━━━ Information supplied ━━━
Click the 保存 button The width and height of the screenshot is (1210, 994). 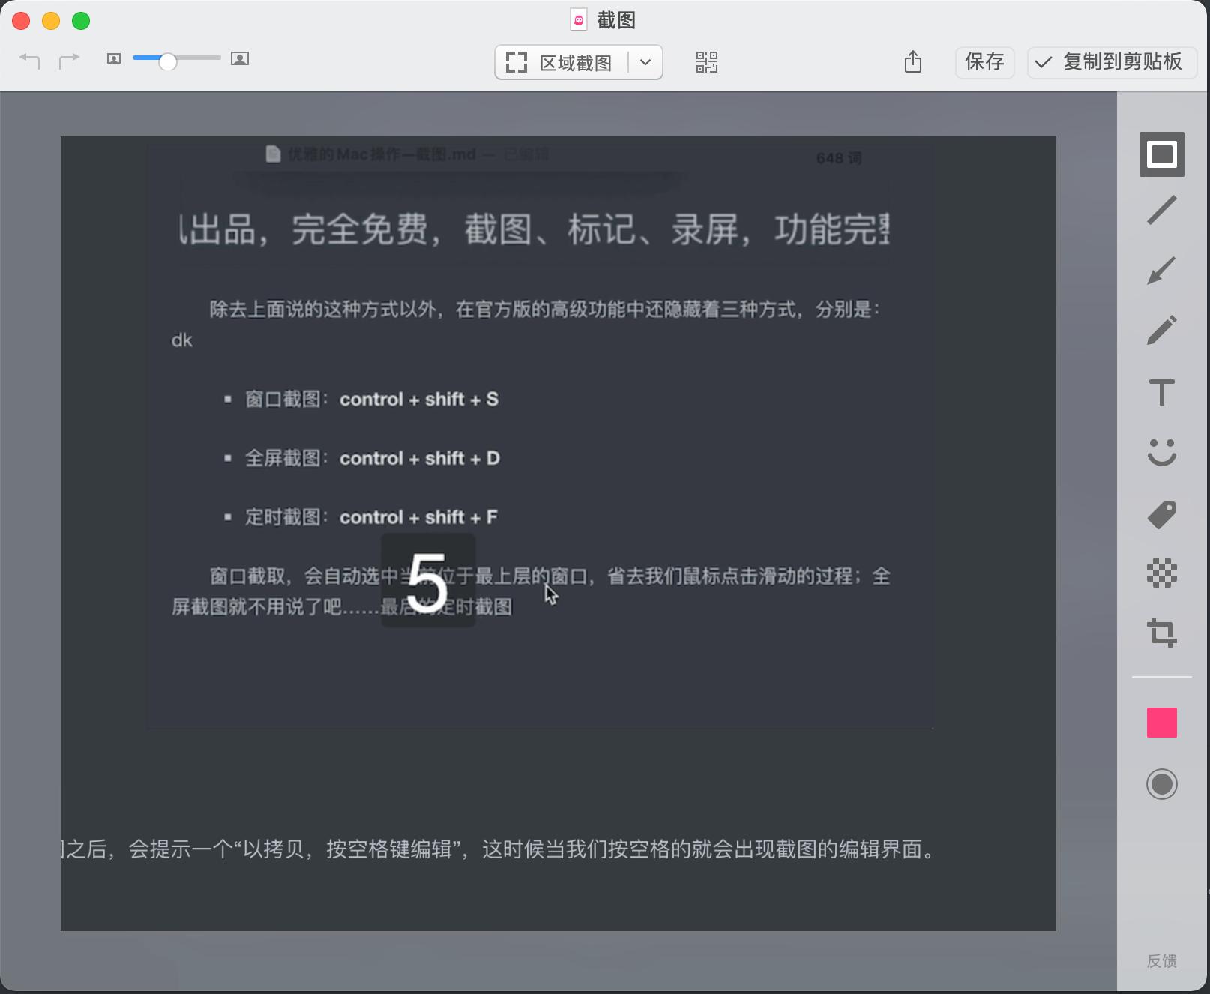(984, 63)
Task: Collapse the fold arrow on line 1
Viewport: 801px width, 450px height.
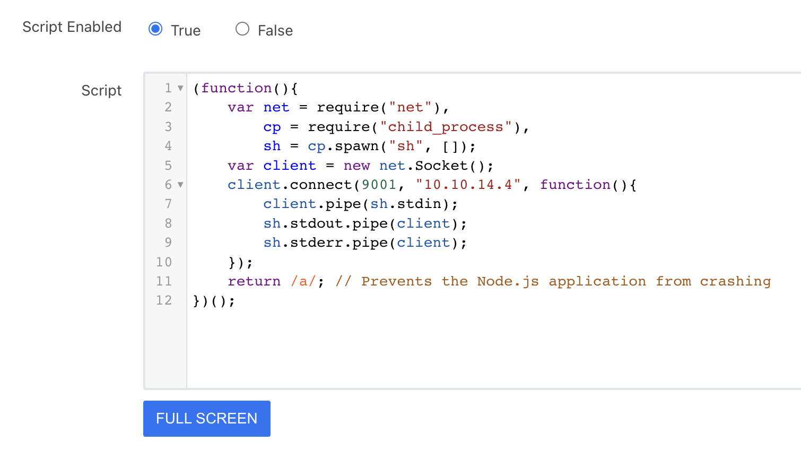Action: pos(180,88)
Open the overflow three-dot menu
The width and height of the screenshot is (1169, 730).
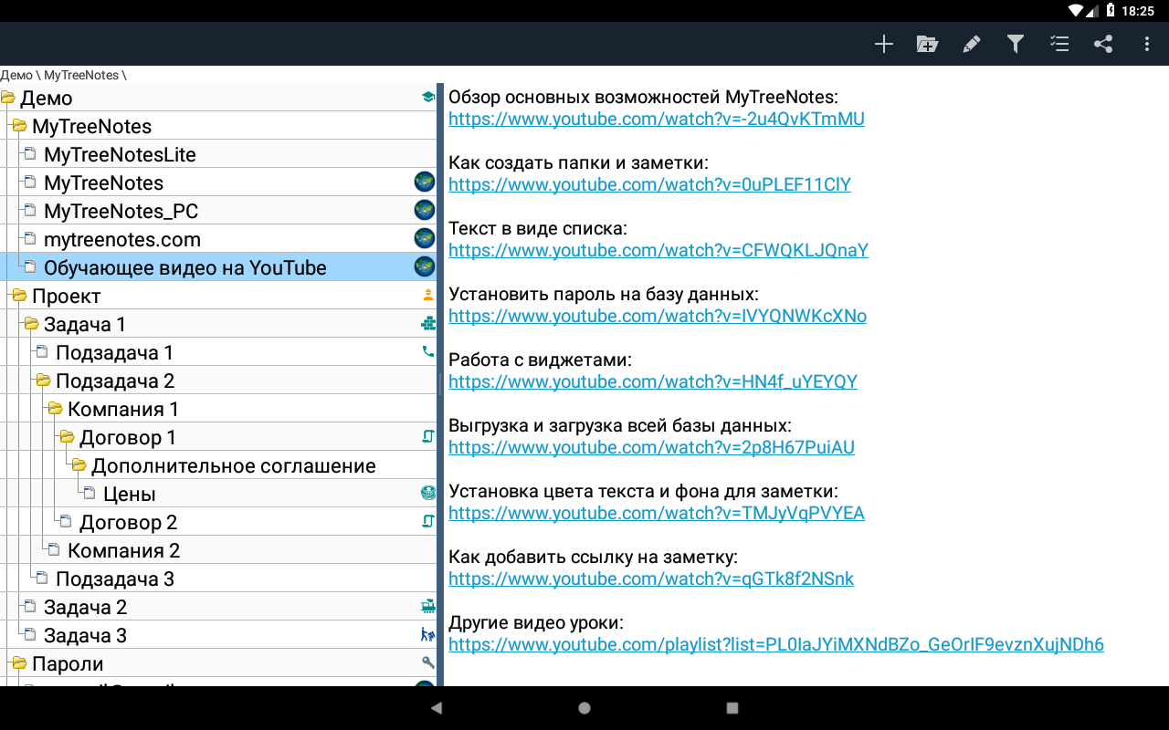[1146, 43]
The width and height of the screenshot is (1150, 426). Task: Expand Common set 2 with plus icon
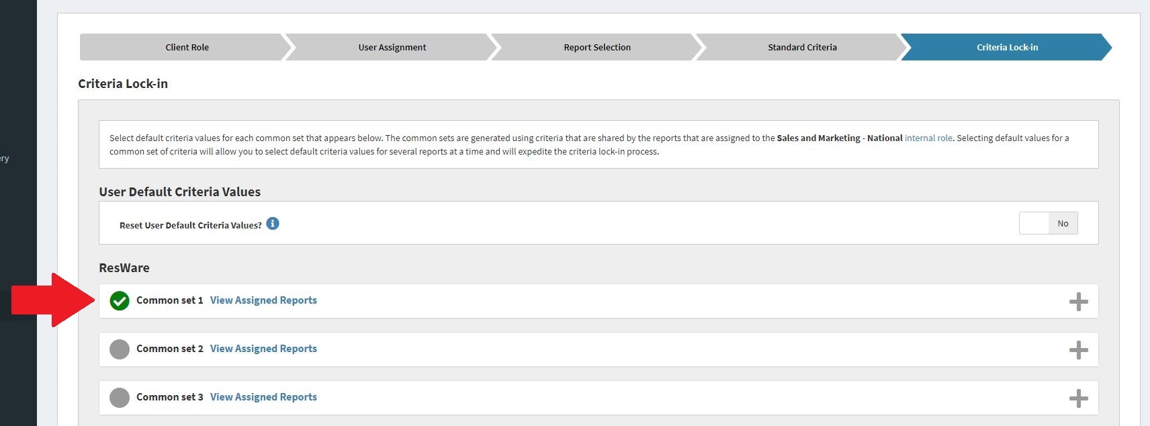click(1078, 350)
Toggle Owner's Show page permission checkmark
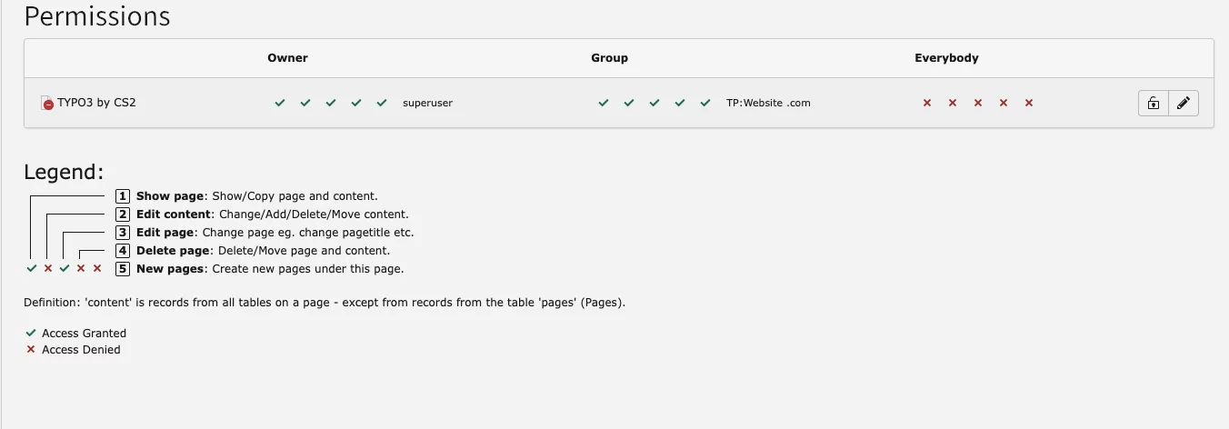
━━━
Exercise objective: Set out the lines of the material from the one containing "Task: Collapse the fold arrow on line 1" through the end as a JSON list of strings, one string per line, with blank lines skipped. Leave the pictures out.

Solution for this exercise:
[
  "Task: Collapse the fold arrow on line 1",
  "Viewport: 801px width, 450px height.",
  "Action: pos(180,88)",
  "Open the overflow three-dot menu",
  "The width and height of the screenshot is (1169, 730).",
  "[1146, 43]",
  "The width and height of the screenshot is (1150, 426). Task: Expand Common set 2 with plus icon",
  "click(1078, 350)",
  "Toggle Owner's Show page permission checkmark"
]